● **YOUR GOAL**:
Please give back word for word the lines of the material below between the line containing "карта сайта (322, 11)" and the line containing "Керамическая (199, 789)", inclusive.

● **DATA PROVIDED**:
----
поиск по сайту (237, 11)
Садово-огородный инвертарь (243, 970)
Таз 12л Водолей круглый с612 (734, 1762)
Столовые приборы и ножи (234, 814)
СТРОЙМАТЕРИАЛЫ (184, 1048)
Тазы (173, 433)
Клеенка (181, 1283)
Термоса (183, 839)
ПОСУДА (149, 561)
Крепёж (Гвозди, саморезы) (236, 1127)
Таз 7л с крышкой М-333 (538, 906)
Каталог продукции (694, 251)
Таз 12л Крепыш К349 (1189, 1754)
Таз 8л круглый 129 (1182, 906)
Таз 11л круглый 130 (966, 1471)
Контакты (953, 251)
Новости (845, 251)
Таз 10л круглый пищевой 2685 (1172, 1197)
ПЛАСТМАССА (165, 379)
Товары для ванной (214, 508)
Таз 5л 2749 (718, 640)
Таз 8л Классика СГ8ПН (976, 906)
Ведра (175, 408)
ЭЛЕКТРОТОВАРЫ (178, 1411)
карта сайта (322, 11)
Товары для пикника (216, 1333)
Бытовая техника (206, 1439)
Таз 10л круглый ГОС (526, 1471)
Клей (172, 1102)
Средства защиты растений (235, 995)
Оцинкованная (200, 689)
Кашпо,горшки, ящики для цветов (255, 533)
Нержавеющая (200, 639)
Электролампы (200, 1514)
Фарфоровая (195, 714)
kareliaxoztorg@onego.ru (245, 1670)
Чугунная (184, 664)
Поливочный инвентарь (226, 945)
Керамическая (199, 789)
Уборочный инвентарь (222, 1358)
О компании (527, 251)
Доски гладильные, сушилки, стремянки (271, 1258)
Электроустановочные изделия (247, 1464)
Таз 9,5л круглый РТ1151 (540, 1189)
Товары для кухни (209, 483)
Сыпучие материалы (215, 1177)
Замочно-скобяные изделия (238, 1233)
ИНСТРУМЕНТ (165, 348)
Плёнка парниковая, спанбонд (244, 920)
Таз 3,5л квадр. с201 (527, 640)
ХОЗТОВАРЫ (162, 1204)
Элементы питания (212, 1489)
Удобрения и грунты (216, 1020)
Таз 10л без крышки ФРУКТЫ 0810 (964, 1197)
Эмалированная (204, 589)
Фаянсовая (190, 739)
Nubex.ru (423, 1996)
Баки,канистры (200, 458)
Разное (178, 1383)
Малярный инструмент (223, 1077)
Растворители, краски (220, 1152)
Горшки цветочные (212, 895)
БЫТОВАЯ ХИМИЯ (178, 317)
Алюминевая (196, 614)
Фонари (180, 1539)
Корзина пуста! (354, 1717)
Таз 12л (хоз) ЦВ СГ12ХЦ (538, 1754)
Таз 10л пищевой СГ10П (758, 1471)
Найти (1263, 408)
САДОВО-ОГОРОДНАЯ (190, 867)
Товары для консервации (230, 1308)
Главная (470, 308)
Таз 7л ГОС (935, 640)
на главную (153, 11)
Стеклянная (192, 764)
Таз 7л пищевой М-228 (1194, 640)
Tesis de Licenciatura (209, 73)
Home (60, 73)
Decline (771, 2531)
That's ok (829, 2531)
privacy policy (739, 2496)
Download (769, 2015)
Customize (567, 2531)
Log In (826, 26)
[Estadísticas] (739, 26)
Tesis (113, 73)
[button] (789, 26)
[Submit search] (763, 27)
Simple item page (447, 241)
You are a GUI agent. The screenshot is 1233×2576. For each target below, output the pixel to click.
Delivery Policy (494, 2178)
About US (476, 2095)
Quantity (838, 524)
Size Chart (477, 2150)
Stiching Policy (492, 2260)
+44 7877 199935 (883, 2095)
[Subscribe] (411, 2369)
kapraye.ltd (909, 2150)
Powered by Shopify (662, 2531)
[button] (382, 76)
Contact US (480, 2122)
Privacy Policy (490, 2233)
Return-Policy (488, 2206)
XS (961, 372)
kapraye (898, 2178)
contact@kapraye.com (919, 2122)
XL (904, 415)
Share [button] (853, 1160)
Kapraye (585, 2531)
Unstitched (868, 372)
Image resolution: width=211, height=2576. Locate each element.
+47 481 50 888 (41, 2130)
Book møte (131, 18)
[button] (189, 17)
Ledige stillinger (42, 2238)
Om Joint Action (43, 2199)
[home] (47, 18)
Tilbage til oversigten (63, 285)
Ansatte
----
● **REPLY**:
карта сайта (322, 11)
Товары для пикника (216, 1333)
Бытовая техника (206, 1439)
Таз 10л круглый ГОС (526, 1471)
Клей (172, 1102)
Средства защиты растений (235, 995)
Оцинкованная (200, 689)
Кашпо,горшки, ящики для цветов (255, 533)
Нержавеющая (200, 639)
Электролампы (200, 1514)
Фарфоровая (195, 714)
kareliaxoztorg@onego.ru (245, 1670)
Чугунная (184, 664)
Поливочный инвентарь (226, 945)
Керамическая (199, 789)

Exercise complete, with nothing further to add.